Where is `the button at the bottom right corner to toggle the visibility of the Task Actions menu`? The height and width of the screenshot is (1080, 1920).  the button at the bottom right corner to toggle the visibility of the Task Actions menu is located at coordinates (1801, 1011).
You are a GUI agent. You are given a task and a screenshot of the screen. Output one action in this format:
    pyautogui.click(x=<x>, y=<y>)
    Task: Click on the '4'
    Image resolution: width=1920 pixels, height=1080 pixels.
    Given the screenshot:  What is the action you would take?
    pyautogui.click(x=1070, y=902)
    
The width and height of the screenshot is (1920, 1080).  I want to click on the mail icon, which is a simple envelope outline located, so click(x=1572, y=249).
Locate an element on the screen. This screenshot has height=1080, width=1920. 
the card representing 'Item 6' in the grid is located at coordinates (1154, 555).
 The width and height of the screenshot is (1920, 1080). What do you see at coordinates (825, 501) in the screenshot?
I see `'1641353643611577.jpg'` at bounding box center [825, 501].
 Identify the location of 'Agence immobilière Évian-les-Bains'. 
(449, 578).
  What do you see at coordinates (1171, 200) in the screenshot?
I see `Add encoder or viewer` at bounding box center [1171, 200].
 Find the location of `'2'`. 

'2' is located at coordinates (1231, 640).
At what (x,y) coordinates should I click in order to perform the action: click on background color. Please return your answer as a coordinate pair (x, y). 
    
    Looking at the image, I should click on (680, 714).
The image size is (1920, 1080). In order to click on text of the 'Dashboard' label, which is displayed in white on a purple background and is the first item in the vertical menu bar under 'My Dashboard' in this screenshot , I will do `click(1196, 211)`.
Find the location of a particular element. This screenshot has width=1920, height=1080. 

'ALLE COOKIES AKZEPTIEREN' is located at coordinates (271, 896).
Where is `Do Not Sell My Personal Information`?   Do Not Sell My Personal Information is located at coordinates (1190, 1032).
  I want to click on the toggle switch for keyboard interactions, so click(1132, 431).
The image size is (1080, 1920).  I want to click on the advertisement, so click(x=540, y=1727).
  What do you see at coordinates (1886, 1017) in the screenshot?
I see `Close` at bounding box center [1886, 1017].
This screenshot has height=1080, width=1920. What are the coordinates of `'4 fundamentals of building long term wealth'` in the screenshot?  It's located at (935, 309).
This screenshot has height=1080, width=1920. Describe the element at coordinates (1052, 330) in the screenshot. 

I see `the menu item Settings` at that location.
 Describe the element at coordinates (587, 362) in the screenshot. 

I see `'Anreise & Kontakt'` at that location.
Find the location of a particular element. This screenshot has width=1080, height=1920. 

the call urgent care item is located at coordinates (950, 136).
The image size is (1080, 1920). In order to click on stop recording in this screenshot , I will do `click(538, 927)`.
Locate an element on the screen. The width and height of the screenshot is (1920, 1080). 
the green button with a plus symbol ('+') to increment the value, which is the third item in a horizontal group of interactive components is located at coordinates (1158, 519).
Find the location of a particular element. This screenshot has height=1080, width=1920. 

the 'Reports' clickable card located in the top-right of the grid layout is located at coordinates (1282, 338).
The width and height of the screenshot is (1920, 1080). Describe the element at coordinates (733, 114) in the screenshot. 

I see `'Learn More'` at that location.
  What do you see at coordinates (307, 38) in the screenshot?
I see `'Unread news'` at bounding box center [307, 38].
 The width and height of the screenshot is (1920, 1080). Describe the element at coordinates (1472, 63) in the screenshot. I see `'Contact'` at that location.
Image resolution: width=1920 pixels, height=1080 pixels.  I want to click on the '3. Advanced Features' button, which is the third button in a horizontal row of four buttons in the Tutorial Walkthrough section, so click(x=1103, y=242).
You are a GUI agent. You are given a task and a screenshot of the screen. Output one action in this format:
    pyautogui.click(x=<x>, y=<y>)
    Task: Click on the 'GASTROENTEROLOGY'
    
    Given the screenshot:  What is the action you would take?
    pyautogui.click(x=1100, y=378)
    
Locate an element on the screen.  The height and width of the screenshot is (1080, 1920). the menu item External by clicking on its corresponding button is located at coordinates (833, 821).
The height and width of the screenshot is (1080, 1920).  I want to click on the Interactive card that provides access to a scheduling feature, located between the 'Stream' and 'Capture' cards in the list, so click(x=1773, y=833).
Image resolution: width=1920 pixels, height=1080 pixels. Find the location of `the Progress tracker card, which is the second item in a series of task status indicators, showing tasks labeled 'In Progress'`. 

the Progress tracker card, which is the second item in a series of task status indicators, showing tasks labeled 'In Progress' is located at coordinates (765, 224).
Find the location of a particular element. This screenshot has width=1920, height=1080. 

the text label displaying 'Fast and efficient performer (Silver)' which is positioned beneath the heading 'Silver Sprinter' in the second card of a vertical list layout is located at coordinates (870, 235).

----------

**What is required:** Copy out the lines of the records above verbatim, beginning with the line containing "Locate an element on the screen. This" and ending with the line containing "Looking at the", both included.

**Full output:**
Locate an element on the screen. This screenshot has height=1080, width=1920. 
the card representing 'Item 6' in the grid is located at coordinates (1154, 555).
 The width and height of the screenshot is (1920, 1080). What do you see at coordinates (825, 501) in the screenshot?
I see `'1641353643611577.jpg'` at bounding box center [825, 501].
 Identify the location of 'Agence immobilière Évian-les-Bains'. 
(449, 578).
  What do you see at coordinates (1171, 200) in the screenshot?
I see `Add encoder or viewer` at bounding box center [1171, 200].
 Find the location of `'2'`. 

'2' is located at coordinates (1231, 640).
At what (x,y) coordinates should I click in order to perform the action: click on background color. Please return your answer as a coordinate pair (x, y). 
    
    Looking at the image, I should click on (680, 714).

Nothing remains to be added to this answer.